Bright wall colors are all the rage. It takes a certain confidence to pull it off and it takes a bold personality to live with this much color.
All images House Beautiful.
An easy way to live with strong color is to surround it with a lot of white. The bathroom and kitchen above have plenty of clean, white space for the “eye to rest”.
Blues are typically restful but the bedroom above is playful as well. A great guest room, teenager’s room, or even perhaps a single woman’s room. I wouldn’t use it in a couple’s master bedroom.
Pink is quite chic right now.
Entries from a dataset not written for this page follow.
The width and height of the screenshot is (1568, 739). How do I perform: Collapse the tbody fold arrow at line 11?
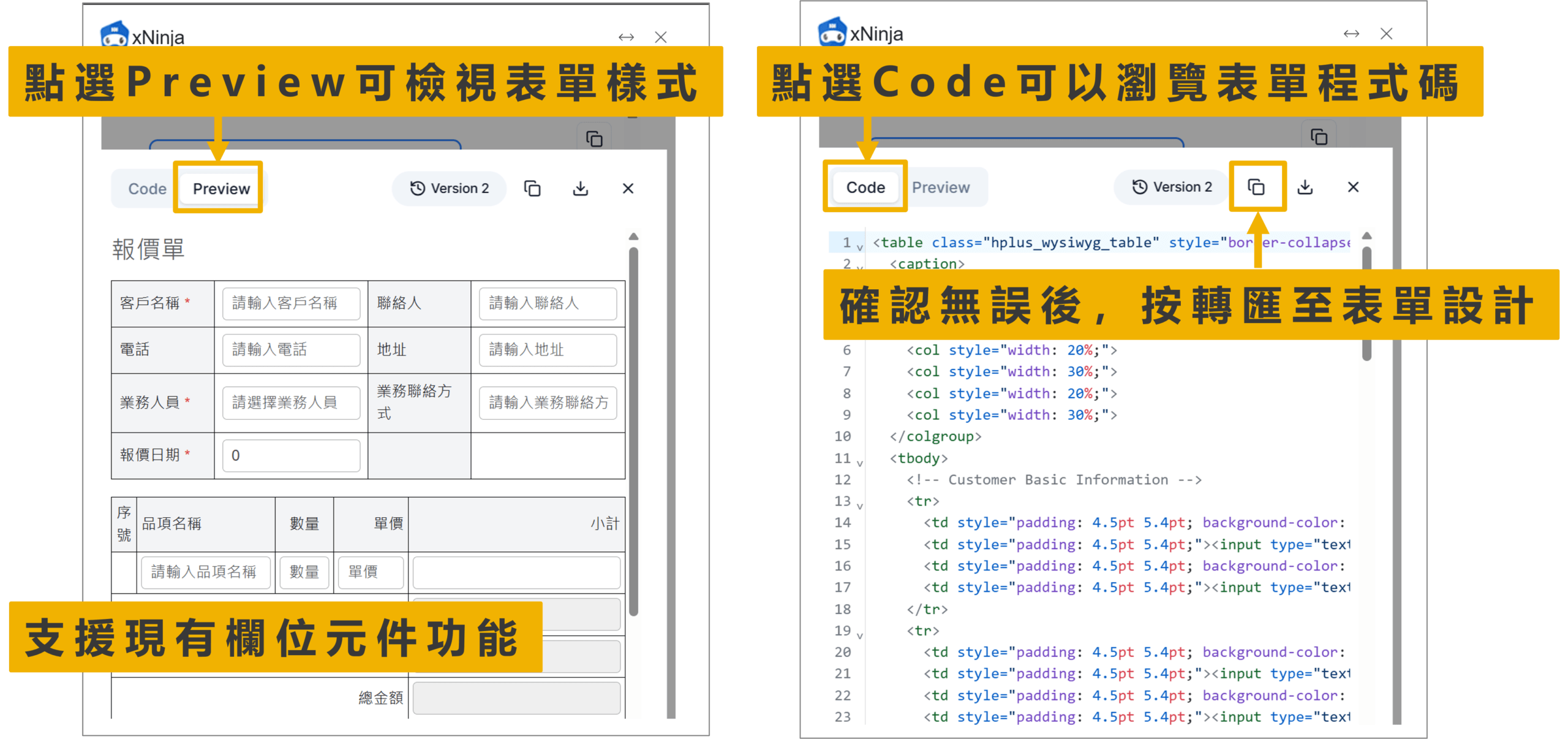pyautogui.click(x=860, y=463)
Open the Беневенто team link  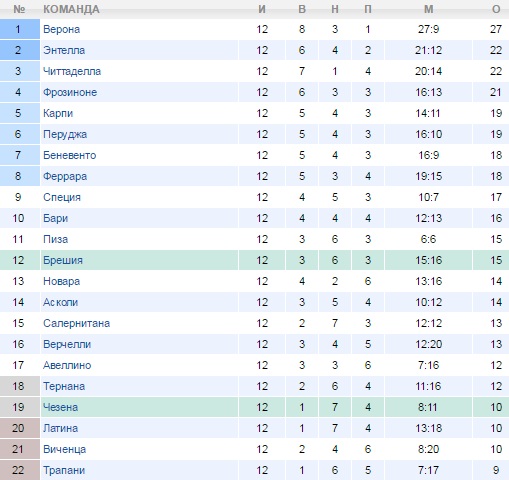(x=69, y=155)
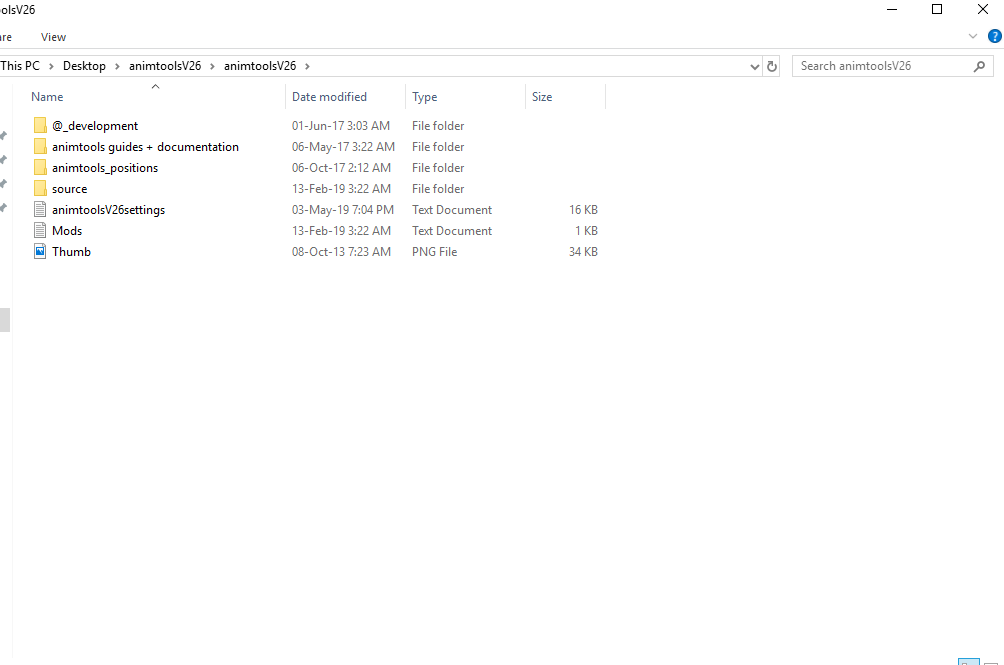Open the View ribbon tab
The width and height of the screenshot is (1004, 665).
tap(53, 37)
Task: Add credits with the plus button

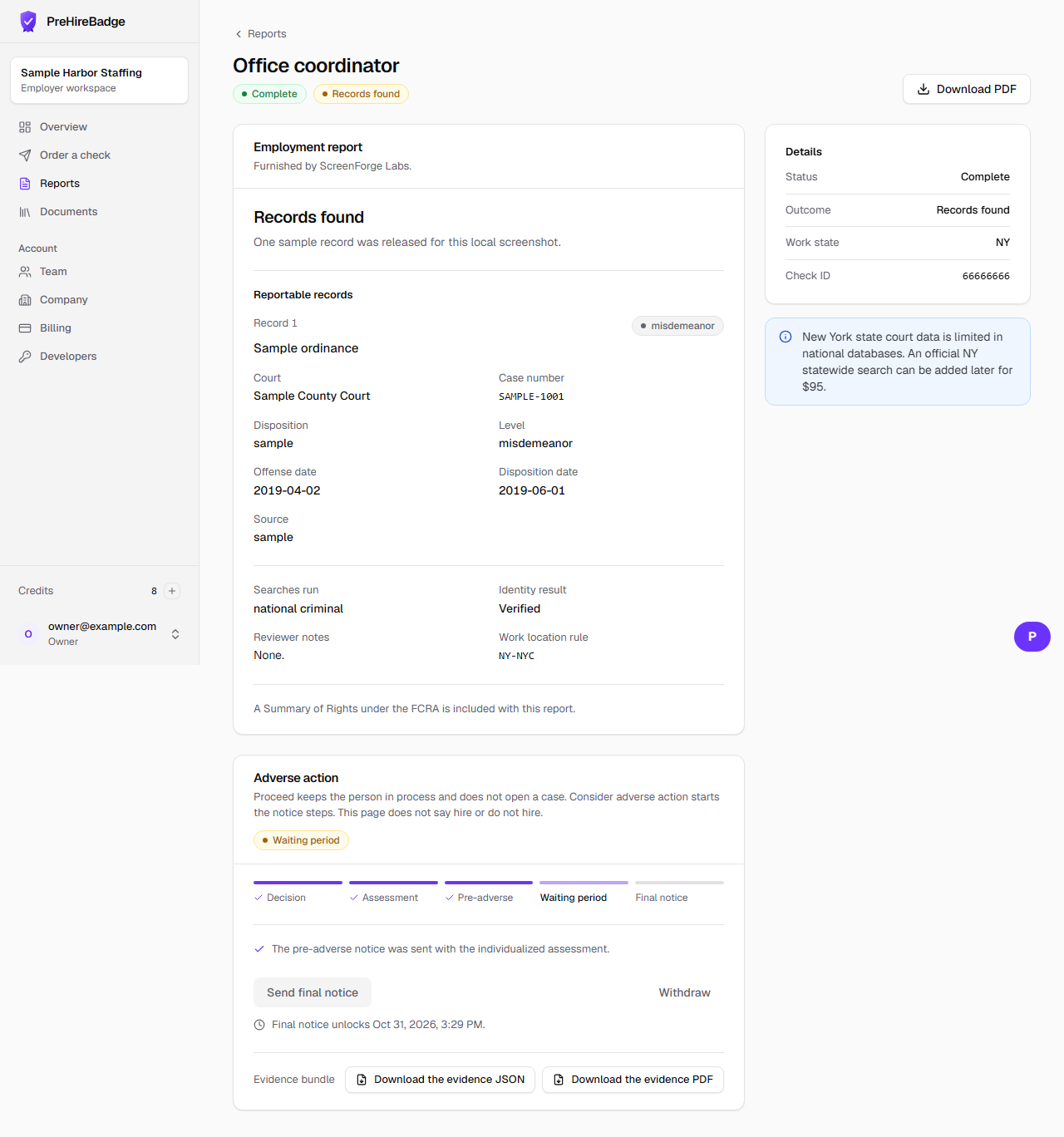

The pink in the dining room above has a touch of raspberry in it, meaning it has a slightly bluish hue.
This dining room is rather plum or mauve, a color right out of the 80’s (egad, don’t want to go back to the 80’s again), made fresh with modern touches like the side board, lamp, and hanging fixture.
This dining room is red but it reads orange in the image above. Orange has never been more livable than it is right now. It is also said to be an appetite stimulant.
To test and use strong colors on walls be aware of a few things:
1- Paint colors visually change throughout the day, and under different lighting circumstances such as overhead lights, lamp light, and natural light.
2- Test colors against pieces of pure white paper and purchase a tester quart first before investing in gallons.
3- Remember that the more pigment in a paint, the harder it is to work with. Pigment is heavy and darker colors of paint tend to “drip”, creating wavy surfaces when drying.
4- The whiter the paint base a manufacturer uses, the better quality the paint is because it requires more pigment than paints with a gray base.
5- Look at a paint color for at least a week before committing to it and look at your tester sample at different times of the day.
6- You may or may not be aware of this but designers are usually available on a consultative basis for paint selections. Just make it clear to him or her that you only want paint consultation so they can plan their calendar accordingly.